Distillation primarily relies on high-quality supervised fine-tuning (SFT). The process involves these main steps:
Step 1: Generating High-Quality Data
The research team used DeepSeek R1 to produce around 600,000 reasoning samples, and they also gathered an additional 200,000 non-reasoning samples, for a total of 800,000. These data cover:
- Mathematical reasoning
- Coding challenges
- Scientific and logical reasoning
- General Q&A
These samples include not just the final answer but also the step-by-step reasoning. For example:
Teacher Model (DeepSeek R1) Output Sample
<think>
Step 1: Use the distance formula:
Distance = Speed × Time
Step 2: Plug in known values:
Distance = 60 km/h × 2.5 h
Step 3: Calculate the result:
Distance = 150 km
</think>
<answer>150 km</answer>
Step 2: Fine-Tuning Smaller Models
Next, the team selected the Qwen and Llama series as their student models, and used supervised fine-tuning to teach them how DeepSeek R1 reasons:
- Qwen2.5-7B
- Qwen2.5-14B
- Qwen2.5-32B
- Llama-3.1-8B
- Llama-3.3-70B
Through SFT, these smaller models gradually learned:
- How to break down complex problems
- How to organize continuous thinking (CoT)
- How to produce clear, understandable answers
Step 3: Testing and Refinement
After training, they evaluated the models using various benchmarks. The results showed that even 7B or 14B models, once distilled, could achieve or surpass the performance of non-distilled 32B models on math and coding tasks!
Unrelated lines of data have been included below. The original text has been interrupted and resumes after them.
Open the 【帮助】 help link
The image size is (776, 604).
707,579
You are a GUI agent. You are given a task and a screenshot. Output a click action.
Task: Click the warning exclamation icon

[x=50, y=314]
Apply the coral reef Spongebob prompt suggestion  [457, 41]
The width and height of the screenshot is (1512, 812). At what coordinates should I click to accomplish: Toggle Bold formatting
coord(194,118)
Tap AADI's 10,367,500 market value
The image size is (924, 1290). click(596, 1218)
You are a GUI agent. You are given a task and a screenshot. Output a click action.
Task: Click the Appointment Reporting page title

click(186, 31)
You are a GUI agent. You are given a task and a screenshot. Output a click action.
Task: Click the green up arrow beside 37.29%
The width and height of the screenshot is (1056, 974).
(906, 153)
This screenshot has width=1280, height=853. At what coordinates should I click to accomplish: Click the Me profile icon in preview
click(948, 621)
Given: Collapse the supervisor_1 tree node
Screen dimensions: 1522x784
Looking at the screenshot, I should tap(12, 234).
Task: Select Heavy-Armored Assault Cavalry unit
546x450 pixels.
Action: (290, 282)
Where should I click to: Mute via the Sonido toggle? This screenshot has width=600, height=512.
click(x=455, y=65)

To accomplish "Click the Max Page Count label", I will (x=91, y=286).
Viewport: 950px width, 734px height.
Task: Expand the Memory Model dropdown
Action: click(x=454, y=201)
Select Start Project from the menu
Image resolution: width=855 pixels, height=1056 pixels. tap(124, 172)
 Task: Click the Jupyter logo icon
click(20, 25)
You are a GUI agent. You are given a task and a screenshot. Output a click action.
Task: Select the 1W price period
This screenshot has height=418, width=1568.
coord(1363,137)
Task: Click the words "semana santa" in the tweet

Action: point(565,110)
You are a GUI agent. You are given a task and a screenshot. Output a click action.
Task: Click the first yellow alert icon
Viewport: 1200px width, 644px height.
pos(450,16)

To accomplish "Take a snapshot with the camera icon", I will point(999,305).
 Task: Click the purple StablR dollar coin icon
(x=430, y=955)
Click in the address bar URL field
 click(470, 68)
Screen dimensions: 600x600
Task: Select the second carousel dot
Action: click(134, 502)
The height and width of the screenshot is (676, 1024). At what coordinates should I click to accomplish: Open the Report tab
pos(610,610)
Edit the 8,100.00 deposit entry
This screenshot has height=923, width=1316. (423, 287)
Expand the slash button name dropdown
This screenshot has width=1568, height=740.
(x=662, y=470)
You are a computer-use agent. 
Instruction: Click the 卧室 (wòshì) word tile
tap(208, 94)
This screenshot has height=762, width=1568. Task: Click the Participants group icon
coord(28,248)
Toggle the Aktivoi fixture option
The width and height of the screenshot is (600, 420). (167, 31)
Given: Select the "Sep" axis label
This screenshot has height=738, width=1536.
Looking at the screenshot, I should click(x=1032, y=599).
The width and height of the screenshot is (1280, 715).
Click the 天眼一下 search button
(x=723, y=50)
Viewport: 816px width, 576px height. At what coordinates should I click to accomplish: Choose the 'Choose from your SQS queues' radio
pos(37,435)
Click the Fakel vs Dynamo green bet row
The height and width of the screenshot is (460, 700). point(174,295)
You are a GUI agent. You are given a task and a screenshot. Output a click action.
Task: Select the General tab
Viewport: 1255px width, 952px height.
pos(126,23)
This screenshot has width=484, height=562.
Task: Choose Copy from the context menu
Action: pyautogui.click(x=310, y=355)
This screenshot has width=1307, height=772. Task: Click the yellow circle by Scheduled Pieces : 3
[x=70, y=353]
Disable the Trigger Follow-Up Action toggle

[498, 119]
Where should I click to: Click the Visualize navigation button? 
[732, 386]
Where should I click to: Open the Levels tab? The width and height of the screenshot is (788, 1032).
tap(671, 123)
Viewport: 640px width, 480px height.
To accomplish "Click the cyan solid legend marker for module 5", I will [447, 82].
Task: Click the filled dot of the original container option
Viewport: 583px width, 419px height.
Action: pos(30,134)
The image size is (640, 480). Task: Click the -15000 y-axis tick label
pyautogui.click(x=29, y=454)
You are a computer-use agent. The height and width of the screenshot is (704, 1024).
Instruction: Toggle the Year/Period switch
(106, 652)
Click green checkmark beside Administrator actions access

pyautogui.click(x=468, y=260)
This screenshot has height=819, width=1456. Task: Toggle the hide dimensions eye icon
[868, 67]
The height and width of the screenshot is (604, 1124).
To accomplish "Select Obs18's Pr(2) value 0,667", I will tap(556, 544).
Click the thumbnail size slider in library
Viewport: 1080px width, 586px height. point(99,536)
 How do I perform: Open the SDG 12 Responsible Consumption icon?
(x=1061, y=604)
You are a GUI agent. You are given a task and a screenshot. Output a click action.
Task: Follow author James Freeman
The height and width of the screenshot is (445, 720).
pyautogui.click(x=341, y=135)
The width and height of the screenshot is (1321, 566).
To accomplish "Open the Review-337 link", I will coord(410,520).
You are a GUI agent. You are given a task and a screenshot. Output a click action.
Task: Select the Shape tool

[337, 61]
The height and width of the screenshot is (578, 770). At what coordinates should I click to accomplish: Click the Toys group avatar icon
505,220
Model | AIME 2024 (pass@1) | AIME 2024 (cons@64) | MATH-500 (pass@1) | GPQA Diamond (pass@1) | LiveCodeBench (pass@1) | CodeForces Score |
---|---|---|---|---|---|---|
OpenAI-o1-mini | 63.6% | 80.0 | 90.0% | 60.0% | 53.8% | 1820 |
QwQ-32B-Preview | 50.0% | 60.0 | 90.6% | 54.5% | 41.9% | 1316 |
DeepSeek-R1-Distill-Qwen-7B | 55.5% | 83.3 | 92.8% | 49.1% | 37.6% | 1189 |
DeepSeek-R1-Distill-Qwen-14B | 69.7% | 80.0 | 93.9% | 59.1% | 53.1% | 1481 |
DeepSeek-R1-Distill-Qwen-32B | 72.6% | 83.3 | 94.3% | 62.1% | 57.2% | 1691 |
DeepSeek-R1-Distill-Llama-8B | 50.4% | 80.0 | 89.1% | 49.0% | 39.6% | 1205 |
DeepSeek-R1-Distill-Llama-70B | 70.0% | 86.7 | 94.5% | 65.2% | 57.5% | 1633 |
Why Is DeepSeek’s Distillation So Effective?
Three main reasons stand out:
- It teaches smaller models how to reason, not just memorize answers.
- It leverages Chain-of-Thought (CoT) to strengthen reasoning, allowing smaller models to learn how to adapt and generalize.
- It uses high-quality data generated by DeepSeek R1, ensuring that smaller models only learn the best insights.
Conclusion
By performing SFT on high-quality data generated by DeepSeek R1, smaller Qwen and Llama models have learned the powerful reasoning techniques of DeepSeek R1. Even without additional reinforcement learning, these distilled models can approach (or sometimes match) the performance of something like OpenAI’s o1-mini on math and coding tasks.
This approach makes smaller models stronger and more efficient, suggesting that the day is coming when everyone can deploy their own AI. We may soon even have smartphones capable of running AI models that can solve real-world problems on the fly.